Problem requiring decisions

## Things you might have noticed

Estimate the gradient of $f(x) = \sin x$ at the points A, B and C.

If we draw in a tangent line at A, we will see that the gradient is, or is close to, zero.

At B we have to do a little more work. If we draw a tangent line, then we can form a right-angled triangle to help us estimate a gradient.

Why has a triangle of this size been chosen? Does it make our estimation easier?

We know the maxima and minima of a sine graph are $1$ and $-1$, so we could estimate the vertical height of the triangle as about 3. The base of the triangle goes from the $x$ value of the maximum to the $x$ value of the minimum. What is this distance?

This will depend on the scale we have imagined on the $x$ axis. Have we thought in radians or degrees? In radians the distance between the maximum and minimum point is $\pi$, and in degrees it is $180^{\circ}$. This gives us two very different possible values for the gradient.

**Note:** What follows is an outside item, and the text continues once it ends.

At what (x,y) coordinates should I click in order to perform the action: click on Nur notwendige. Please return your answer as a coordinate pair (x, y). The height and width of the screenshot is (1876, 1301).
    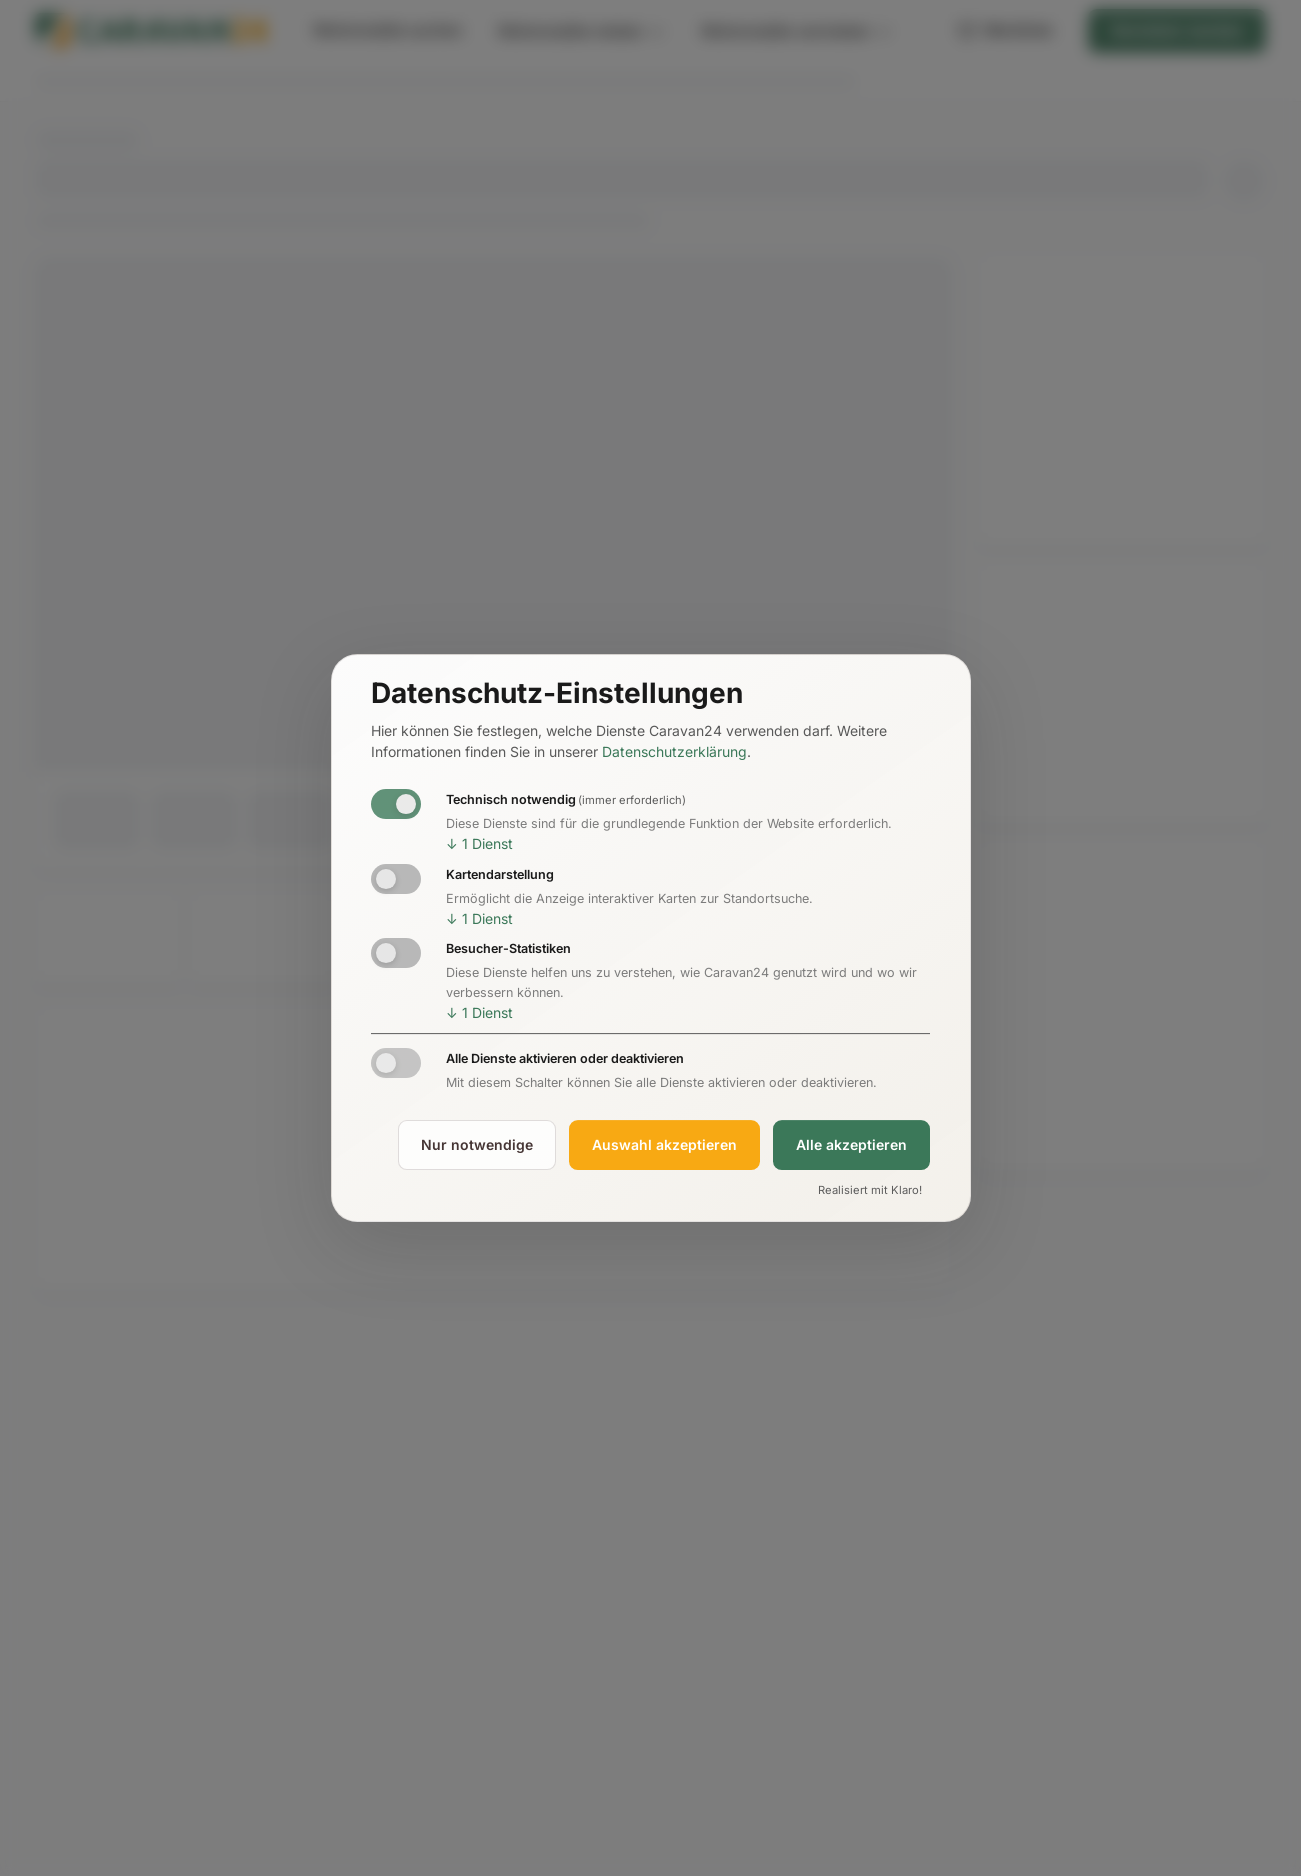
    Looking at the image, I should click on (477, 1144).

Can you produce a sketch of the gradient function of $f(x) = \sin x$ when

1. $x$ is in radians?

2. $x$ is in degrees?
1. Depending on the accuracy of the method used, in radians we should get gradients of approximately $0$, $-1$ and $0.7$ at points A, B and C. We can use the values and the symmetry of the function $\sin x$, to work out the gradient at some other points, before sketching a graph. What function does the sketch look like?

2. In degrees, the gradient at A is still zero, but is much smaller at B and C: around $0.017$ at B, and around $0.012$ at C. How is this gradient function similar to the function in radians? What is the link between them?

Although it is hard to see when the $y$ axes both have the same scale, the gradient functions both have the same features. Why must this be the case?
In radians, the gradient function looks like a $\cos$ graph, and in fact it is. If $f(x) = \sin x$ then $f'(x) = \cos x$ when $x$ is in radians. To think more about why this is true, see Rotating derivatives.
In degrees, when we enlarge the scale of the $y$-axis then we see the familiar shape appearing.
The gradient function of $f(x) = \sin x$ is $f'(x) = a\cos x$, where $a$ is a value (quite a lot) smaller than $1$. To think about what the value of $a$ might be, consider how you would transform a sine graph with period of $2\pi$ to a graph with period of $360^{\circ}$.